> [Action item]:
Copy each line of the records that holds the string "chart".

[Extracted records]
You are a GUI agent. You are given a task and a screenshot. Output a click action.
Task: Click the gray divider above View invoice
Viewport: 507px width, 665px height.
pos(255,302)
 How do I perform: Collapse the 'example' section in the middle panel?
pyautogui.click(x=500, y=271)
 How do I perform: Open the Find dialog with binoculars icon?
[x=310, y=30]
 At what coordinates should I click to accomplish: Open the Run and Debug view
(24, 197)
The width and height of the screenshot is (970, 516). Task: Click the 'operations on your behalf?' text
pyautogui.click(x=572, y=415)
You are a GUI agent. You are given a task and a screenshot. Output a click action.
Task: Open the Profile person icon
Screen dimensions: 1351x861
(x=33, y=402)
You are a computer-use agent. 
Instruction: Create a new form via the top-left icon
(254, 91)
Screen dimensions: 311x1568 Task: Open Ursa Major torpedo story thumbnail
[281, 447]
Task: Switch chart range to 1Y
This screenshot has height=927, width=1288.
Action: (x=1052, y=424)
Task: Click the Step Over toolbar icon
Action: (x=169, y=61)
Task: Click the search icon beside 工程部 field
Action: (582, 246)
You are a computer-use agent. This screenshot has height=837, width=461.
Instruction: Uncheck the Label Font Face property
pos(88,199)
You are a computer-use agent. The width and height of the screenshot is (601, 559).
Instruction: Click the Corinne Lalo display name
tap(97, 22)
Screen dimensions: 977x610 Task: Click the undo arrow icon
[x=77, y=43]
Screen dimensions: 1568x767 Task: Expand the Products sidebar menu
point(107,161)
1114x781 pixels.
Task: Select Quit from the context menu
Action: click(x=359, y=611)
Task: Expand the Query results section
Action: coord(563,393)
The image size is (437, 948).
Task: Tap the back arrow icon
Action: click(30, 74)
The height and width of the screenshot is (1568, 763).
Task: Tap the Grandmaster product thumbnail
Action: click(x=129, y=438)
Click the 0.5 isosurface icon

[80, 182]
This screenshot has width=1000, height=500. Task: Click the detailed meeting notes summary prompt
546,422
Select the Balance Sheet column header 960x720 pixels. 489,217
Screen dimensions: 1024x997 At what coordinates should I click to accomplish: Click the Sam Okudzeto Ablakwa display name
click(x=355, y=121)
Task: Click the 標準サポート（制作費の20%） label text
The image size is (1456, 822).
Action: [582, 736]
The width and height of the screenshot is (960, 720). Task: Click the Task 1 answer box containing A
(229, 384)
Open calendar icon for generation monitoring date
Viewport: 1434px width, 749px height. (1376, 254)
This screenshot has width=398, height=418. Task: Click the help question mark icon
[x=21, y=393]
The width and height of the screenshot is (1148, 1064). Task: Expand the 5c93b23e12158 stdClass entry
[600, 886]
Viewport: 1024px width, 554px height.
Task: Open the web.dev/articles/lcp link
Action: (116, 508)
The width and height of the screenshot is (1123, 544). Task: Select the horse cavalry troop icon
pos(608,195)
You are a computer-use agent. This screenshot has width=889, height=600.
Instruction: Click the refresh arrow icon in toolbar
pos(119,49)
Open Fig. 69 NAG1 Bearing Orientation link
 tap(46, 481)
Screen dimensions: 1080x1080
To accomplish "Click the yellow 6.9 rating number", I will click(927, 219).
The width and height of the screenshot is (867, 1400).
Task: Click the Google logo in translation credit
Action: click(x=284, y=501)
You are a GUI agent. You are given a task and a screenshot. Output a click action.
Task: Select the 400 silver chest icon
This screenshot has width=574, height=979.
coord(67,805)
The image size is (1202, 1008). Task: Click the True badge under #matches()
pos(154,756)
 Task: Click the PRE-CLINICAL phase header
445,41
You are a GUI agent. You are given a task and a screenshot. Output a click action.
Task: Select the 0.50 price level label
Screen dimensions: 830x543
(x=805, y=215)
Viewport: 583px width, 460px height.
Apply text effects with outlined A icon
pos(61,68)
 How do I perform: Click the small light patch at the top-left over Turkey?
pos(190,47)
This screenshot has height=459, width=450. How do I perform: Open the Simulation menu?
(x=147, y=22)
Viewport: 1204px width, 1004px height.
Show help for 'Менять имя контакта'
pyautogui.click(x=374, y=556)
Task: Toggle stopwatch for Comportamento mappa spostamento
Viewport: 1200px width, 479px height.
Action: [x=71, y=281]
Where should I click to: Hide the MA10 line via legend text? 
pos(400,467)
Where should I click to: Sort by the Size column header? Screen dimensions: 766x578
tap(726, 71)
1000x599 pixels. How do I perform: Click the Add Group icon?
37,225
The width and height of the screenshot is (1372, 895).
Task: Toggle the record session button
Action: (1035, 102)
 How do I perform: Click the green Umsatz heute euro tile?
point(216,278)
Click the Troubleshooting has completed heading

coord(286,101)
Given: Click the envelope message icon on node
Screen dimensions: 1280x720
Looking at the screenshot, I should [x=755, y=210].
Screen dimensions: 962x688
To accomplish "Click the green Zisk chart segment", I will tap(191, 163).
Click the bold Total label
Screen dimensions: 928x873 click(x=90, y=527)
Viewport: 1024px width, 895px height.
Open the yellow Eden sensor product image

> [Solution to this task]:
Task: Switch chart range to 1Y
To accomplish "Click the green Zisk chart segment", I will tap(191, 163).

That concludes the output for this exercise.